··· DATA FOR PROCESSING ···

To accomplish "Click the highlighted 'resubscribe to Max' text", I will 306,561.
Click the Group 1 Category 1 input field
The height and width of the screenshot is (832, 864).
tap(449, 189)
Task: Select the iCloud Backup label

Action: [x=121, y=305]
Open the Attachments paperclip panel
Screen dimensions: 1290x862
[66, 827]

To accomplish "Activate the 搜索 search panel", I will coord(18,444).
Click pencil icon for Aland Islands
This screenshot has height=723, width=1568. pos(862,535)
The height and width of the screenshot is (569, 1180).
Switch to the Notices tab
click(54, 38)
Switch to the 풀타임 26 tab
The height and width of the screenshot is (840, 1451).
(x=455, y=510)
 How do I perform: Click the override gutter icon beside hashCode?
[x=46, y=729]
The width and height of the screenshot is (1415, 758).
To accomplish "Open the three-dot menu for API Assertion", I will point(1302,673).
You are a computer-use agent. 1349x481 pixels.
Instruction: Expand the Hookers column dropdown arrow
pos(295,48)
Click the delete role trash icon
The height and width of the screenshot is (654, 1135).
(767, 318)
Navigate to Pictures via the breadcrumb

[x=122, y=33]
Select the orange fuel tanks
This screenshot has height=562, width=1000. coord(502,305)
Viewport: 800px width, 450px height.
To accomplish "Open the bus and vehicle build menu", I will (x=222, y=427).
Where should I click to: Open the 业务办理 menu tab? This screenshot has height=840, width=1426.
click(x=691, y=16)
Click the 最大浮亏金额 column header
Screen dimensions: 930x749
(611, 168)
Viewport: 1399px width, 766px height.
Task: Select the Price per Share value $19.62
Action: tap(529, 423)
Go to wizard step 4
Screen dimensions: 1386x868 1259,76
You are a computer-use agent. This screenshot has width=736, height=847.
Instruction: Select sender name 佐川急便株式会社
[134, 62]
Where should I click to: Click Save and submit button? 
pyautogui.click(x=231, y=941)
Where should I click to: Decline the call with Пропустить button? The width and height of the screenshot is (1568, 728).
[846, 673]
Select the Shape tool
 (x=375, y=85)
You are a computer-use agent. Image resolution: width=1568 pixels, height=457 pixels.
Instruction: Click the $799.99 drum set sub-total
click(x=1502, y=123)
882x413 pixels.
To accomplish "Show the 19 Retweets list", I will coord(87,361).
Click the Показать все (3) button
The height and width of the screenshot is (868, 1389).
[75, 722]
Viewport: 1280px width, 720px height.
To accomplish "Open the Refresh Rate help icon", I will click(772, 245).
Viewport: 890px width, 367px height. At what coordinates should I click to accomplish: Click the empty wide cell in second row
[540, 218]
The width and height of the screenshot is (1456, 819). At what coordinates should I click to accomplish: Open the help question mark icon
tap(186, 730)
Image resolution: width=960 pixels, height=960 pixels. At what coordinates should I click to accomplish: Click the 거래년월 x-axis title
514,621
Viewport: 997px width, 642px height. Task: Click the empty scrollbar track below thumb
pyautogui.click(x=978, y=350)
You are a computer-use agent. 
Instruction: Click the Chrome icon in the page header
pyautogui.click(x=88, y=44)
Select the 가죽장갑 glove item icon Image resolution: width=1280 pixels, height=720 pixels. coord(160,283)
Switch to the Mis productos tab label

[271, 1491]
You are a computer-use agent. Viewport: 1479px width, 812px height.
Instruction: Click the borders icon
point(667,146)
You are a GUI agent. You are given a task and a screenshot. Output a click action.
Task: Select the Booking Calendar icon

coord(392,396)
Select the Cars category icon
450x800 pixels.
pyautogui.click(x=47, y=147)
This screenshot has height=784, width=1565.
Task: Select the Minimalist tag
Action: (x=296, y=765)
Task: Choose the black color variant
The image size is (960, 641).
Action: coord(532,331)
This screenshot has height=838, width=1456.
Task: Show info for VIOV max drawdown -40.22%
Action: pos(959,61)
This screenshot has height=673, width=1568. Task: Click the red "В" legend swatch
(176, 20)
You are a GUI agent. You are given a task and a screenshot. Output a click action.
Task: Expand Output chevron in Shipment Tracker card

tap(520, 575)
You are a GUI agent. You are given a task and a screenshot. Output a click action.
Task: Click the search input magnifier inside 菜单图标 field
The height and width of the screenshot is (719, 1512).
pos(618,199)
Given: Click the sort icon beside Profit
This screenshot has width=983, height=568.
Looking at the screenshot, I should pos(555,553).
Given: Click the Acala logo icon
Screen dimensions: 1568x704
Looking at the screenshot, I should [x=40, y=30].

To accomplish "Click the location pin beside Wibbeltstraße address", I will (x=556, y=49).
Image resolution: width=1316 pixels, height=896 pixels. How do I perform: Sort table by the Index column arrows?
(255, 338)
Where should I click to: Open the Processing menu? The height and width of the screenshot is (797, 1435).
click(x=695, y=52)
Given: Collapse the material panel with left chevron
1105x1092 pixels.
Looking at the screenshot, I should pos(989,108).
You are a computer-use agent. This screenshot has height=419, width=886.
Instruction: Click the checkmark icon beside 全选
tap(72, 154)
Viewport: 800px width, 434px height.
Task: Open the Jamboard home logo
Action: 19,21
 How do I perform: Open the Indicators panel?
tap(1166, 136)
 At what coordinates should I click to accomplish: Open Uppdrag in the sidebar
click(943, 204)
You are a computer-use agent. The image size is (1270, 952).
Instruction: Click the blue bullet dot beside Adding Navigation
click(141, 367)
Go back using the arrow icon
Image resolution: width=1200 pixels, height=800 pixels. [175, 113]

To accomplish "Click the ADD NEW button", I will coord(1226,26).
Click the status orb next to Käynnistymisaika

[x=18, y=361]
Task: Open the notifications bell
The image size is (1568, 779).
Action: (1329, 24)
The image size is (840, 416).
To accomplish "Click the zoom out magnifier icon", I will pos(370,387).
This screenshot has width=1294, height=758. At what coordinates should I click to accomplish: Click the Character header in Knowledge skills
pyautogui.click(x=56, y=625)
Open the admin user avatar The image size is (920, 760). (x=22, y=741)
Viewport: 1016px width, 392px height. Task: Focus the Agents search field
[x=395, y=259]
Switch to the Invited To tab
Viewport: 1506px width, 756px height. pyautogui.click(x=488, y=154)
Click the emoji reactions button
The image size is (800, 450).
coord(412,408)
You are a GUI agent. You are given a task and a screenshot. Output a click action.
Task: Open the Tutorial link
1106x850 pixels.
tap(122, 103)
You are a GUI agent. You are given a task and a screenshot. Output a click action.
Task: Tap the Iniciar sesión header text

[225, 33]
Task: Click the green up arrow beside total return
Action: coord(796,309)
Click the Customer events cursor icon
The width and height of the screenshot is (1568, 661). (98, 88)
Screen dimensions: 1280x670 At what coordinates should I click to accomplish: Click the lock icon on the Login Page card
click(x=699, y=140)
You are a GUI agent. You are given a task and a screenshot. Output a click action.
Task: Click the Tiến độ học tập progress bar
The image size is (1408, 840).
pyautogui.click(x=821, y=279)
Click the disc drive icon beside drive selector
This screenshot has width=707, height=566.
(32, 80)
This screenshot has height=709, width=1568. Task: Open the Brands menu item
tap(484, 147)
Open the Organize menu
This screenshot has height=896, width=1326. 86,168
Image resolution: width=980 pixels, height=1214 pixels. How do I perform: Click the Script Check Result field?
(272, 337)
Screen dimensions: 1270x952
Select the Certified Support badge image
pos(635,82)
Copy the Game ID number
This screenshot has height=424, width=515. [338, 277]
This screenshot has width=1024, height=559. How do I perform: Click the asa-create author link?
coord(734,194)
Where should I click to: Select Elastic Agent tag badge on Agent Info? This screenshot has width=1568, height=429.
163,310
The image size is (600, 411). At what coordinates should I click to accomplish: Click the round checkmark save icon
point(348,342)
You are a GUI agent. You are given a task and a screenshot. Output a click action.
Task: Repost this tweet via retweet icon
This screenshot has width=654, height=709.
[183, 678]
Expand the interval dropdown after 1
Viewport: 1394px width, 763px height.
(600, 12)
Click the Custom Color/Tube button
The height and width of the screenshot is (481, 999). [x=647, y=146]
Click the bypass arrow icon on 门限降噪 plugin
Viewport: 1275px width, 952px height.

···

GIVEN EXERCISE -> Copy the records verbatim, starting at the line that contains "This screenshot has width=1294, height=758." and ending at the line that contains "coord(412,408)", with both of those lines included.

TASK RESPONSE ->
This screenshot has width=1294, height=758. At what coordinates should I click to accomplish: Click the Character header in Knowledge skills
pyautogui.click(x=56, y=625)
Open the admin user avatar The image size is (920, 760). (x=22, y=741)
Viewport: 1016px width, 392px height. Task: Focus the Agents search field
[x=395, y=259]
Switch to the Invited To tab
Viewport: 1506px width, 756px height. pyautogui.click(x=488, y=154)
Click the emoji reactions button
The image size is (800, 450).
coord(412,408)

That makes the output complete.